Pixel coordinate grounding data
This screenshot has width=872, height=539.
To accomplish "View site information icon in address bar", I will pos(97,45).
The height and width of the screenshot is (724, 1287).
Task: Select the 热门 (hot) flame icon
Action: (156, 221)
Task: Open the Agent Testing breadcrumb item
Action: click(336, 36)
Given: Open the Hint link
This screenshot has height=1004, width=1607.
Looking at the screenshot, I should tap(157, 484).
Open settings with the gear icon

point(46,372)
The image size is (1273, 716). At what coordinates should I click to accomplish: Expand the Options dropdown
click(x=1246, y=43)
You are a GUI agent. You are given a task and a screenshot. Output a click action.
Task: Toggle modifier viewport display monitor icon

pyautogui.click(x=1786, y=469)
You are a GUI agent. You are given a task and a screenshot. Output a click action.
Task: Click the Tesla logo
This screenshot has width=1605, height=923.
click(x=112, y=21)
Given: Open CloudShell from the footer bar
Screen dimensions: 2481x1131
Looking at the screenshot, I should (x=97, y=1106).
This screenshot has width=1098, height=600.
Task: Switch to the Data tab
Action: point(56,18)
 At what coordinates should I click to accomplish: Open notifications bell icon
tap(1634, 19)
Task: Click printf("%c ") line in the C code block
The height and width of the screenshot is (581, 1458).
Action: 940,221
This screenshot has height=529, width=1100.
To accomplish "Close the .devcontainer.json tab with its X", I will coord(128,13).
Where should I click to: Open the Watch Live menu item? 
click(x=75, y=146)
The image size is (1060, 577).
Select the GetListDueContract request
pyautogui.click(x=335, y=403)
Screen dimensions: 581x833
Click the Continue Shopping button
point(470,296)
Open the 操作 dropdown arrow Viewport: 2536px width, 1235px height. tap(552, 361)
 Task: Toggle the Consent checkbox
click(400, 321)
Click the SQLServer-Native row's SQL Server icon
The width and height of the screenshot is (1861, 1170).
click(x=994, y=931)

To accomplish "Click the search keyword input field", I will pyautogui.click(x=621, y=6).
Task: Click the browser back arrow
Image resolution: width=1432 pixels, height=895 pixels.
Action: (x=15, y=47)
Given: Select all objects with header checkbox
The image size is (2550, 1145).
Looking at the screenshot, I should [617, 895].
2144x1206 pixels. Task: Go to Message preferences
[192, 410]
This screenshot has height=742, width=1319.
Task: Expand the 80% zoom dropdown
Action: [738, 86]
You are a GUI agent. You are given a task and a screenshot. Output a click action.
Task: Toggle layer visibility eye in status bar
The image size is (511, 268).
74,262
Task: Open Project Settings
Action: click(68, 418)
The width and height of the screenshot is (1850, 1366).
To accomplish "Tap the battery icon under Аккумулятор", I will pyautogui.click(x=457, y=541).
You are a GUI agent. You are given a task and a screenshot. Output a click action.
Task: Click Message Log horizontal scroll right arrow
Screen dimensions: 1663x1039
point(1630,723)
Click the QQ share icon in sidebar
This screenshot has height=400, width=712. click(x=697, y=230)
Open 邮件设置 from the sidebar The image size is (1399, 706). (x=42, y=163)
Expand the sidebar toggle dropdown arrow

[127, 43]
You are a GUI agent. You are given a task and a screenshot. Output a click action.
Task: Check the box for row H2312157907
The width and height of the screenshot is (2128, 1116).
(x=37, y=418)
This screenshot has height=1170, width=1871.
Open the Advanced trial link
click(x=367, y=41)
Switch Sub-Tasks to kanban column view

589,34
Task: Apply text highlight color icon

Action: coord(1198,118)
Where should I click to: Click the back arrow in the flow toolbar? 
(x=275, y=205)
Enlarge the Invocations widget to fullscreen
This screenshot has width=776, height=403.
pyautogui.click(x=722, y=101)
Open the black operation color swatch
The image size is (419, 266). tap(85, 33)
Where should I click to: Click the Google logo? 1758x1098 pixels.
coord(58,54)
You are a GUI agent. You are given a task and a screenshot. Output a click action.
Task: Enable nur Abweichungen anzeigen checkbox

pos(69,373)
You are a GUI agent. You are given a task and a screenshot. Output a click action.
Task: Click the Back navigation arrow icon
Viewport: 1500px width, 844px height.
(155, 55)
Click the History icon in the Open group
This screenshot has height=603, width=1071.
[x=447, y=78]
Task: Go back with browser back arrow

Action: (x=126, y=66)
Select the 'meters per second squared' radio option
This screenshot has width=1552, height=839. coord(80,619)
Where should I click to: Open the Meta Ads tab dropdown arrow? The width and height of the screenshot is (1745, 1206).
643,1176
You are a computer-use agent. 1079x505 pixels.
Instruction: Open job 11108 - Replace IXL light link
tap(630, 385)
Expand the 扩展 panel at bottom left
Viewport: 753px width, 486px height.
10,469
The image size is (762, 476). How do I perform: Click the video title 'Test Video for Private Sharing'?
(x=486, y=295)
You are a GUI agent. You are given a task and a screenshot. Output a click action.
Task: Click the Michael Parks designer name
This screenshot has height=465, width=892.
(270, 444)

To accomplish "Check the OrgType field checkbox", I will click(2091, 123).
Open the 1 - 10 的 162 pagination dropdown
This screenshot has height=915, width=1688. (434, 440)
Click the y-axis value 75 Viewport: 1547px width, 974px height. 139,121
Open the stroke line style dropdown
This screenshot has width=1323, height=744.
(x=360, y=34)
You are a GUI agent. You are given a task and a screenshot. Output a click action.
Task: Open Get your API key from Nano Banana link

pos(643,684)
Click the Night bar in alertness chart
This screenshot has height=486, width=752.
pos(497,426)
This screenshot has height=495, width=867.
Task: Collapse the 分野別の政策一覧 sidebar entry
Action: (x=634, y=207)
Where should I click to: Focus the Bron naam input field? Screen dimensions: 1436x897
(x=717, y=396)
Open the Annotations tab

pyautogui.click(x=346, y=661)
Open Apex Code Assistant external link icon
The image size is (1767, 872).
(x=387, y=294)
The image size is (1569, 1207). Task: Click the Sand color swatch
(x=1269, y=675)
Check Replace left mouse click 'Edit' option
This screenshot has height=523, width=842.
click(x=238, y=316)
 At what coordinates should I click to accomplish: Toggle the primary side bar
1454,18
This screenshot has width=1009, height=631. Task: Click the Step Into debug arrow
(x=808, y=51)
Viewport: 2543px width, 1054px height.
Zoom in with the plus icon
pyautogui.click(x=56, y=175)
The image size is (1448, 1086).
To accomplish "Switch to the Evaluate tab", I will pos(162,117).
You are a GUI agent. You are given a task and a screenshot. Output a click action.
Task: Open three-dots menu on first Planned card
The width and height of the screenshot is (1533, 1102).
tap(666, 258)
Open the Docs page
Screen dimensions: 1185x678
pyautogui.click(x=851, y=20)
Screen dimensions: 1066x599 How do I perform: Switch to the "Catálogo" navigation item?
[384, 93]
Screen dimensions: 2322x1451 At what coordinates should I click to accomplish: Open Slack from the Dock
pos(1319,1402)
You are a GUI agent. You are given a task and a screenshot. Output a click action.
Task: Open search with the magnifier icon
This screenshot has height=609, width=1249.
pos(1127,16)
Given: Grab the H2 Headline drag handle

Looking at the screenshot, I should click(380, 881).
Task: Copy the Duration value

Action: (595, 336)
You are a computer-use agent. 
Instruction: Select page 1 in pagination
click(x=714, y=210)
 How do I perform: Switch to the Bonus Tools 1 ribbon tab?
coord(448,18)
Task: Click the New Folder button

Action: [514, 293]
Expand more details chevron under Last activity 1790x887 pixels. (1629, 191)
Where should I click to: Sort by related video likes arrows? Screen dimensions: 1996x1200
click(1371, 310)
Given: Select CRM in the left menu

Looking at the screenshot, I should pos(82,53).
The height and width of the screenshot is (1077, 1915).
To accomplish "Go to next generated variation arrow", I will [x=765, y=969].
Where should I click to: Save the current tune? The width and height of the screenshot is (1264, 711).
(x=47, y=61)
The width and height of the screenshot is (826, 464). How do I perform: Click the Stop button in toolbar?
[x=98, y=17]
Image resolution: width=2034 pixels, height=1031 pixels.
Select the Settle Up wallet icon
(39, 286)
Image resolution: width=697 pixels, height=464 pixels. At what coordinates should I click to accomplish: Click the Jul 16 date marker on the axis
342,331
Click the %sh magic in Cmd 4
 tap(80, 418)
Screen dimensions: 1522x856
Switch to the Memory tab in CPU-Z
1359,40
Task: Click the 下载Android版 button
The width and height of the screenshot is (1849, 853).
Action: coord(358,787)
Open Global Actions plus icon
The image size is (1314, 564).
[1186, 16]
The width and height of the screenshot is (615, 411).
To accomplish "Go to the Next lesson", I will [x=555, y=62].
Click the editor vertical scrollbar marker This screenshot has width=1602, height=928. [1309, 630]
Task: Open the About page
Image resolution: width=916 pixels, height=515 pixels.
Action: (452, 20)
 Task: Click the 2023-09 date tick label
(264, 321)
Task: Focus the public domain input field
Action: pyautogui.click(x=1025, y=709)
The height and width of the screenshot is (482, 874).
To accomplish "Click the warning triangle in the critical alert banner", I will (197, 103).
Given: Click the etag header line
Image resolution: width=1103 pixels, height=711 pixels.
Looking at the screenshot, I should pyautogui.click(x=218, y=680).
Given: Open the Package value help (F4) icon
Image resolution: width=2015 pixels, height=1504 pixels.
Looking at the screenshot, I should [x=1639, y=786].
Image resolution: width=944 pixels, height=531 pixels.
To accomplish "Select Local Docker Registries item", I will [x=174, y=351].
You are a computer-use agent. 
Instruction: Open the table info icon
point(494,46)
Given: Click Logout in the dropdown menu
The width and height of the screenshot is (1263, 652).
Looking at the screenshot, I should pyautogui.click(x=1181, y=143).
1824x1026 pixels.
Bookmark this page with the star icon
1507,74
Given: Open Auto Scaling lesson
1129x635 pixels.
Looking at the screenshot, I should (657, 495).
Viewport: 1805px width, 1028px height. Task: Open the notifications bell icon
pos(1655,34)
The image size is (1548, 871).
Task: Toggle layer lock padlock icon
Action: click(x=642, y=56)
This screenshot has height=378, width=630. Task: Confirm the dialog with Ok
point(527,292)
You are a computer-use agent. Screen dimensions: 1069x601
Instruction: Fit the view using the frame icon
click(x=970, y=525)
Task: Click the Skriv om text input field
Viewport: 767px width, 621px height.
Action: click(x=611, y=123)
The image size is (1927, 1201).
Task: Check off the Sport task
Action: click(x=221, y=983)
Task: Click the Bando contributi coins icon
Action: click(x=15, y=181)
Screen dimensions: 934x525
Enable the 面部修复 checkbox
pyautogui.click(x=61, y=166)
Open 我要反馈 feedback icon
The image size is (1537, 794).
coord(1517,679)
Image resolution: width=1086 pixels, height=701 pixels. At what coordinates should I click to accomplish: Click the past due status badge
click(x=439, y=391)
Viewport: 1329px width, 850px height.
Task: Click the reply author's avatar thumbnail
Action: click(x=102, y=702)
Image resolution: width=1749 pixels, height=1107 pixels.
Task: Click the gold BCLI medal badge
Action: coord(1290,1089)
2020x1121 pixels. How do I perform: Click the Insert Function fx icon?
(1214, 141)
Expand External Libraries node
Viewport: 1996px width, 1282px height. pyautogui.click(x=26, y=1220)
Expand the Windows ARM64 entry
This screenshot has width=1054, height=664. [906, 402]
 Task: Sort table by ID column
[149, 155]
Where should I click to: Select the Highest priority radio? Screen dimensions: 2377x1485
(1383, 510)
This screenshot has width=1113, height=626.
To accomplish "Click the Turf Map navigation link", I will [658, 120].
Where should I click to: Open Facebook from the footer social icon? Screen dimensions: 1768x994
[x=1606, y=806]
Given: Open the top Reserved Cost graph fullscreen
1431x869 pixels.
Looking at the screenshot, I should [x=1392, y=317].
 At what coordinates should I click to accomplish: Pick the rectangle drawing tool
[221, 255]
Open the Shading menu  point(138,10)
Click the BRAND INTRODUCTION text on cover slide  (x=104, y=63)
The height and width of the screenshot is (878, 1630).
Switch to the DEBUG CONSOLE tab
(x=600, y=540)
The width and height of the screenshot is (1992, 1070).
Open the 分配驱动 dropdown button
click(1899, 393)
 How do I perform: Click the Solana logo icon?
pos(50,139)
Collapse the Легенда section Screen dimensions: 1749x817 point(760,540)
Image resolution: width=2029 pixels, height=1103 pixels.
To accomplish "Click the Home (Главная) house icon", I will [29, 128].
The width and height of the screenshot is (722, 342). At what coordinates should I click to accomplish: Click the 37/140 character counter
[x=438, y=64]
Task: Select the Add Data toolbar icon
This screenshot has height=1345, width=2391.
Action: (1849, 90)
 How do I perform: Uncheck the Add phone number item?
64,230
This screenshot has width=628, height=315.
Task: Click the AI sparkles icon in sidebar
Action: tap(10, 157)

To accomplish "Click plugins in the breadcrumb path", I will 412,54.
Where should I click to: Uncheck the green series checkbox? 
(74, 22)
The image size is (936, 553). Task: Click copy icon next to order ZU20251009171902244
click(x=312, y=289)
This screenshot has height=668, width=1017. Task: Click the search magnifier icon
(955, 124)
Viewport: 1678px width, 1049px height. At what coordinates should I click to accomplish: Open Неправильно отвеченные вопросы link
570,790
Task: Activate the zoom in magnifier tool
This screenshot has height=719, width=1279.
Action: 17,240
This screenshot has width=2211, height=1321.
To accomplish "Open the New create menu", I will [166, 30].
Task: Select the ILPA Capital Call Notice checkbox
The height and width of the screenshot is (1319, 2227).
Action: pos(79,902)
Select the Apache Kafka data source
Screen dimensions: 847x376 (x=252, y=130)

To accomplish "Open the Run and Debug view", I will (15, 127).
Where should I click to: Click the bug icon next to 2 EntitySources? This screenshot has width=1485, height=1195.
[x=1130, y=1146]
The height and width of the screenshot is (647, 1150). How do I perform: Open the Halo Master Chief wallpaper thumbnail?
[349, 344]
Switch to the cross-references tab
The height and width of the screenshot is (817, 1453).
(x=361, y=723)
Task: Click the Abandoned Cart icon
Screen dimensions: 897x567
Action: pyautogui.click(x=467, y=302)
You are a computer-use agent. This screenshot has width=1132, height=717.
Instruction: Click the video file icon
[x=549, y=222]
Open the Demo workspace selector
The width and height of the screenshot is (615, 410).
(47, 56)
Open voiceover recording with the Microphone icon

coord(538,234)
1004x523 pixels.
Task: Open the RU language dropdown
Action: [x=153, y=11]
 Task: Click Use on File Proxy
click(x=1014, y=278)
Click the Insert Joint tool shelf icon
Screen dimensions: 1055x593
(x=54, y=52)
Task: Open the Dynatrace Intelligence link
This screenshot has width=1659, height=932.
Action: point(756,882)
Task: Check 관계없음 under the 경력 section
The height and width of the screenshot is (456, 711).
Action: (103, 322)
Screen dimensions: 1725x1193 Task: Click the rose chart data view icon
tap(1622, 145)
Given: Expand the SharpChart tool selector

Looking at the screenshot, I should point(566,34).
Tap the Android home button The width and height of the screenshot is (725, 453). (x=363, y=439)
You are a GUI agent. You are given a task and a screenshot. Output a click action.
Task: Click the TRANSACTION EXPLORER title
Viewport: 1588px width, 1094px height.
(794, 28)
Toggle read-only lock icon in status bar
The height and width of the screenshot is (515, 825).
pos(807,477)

**PROBLEM:**
The required answer is the exact run of lines above starting at the line with "Given: Grab the H2 Headline drag handle" and ending at the line with "Expand more details", with both ends present.

**TASK RESPONSE:**
Given: Grab the H2 Headline drag handle

Looking at the screenshot, I should click(380, 881).
Task: Copy the Duration value

Action: (595, 336)
You are a computer-use agent. 
Instruction: Select page 1 in pagination
click(x=714, y=210)
 How do I perform: Switch to the Bonus Tools 1 ribbon tab?
coord(448,18)
Task: Click the New Folder button

Action: [514, 293]
Expand more details chevron under Last activity 1790x887 pixels. (1629, 191)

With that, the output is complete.